Opposing View: ‘Occupiers’ Should Look Beyond Wall Street

 

The Occupy Wall Street crowd has a few things in common with the Tea Partiers. Both would sign onto the slogan, "The banks got bailed out, I got sold out!" Both oppose "fat cats," though for different reasons. Occupiers tend to be anti-capitalist, believing that bank profits reflect the exploitation of the people. Tea Partiers favor free enterprise but focus on how too often some businesses rely on politics rather than markets.

The problems we face come not from capitalism, Wall Street variety or any other, but rather from crony-capitialism.

Tea Partiers distinguish capitalism from crony-capitalism. Occupiers confuse them. In fact, some Occupiers seek their own form of cronyism — an expanded government that will help the "right" beneficiaries, such as students and homeowners, instead of bankers and automakers.

This sentiment is nothing new. Ralph Nader always notes that government helps big business but then argues for more government to fix the problem. How can this be wise, when government favoritism encouraged crony-capitalism in the first case?

Were the Occupiers and Partiers to find common ground in demanding repeal of all the special-interest policies that now entangle politics and business, competition would force the fat cats to diet and weed out those businessmen who rely on political clout to enrich themselves. After all, capitalism exists to allocate capital. Crony-capitalism misallocates it. Freeing the economy from that burden would make Wall Street investments more productive, allowing the American economy the opportunity to rebound.

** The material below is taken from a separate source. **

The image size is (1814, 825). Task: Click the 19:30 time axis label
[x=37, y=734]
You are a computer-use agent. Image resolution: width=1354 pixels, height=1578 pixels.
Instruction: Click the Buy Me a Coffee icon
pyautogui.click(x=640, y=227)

The economist Joseph Schumpeter, in his essay "Can Capitalism Survive?", warned long ago that too many business leaders would seek success through politics rather than competition, and that this would destroy true capitalism. Certainly, too many in Wall Street have succumbed to that temptation, and capitalism has suffered accordingly. But it suggests that Occupiers and the Tea Partiers share at least one common enemy. The Solyndra scandal illustrates that crony-capitalists are found far beyond Wall Street. Thus, instead of focusing on one small part of Manhattan Island, shouldn't we liberate the whole American economy?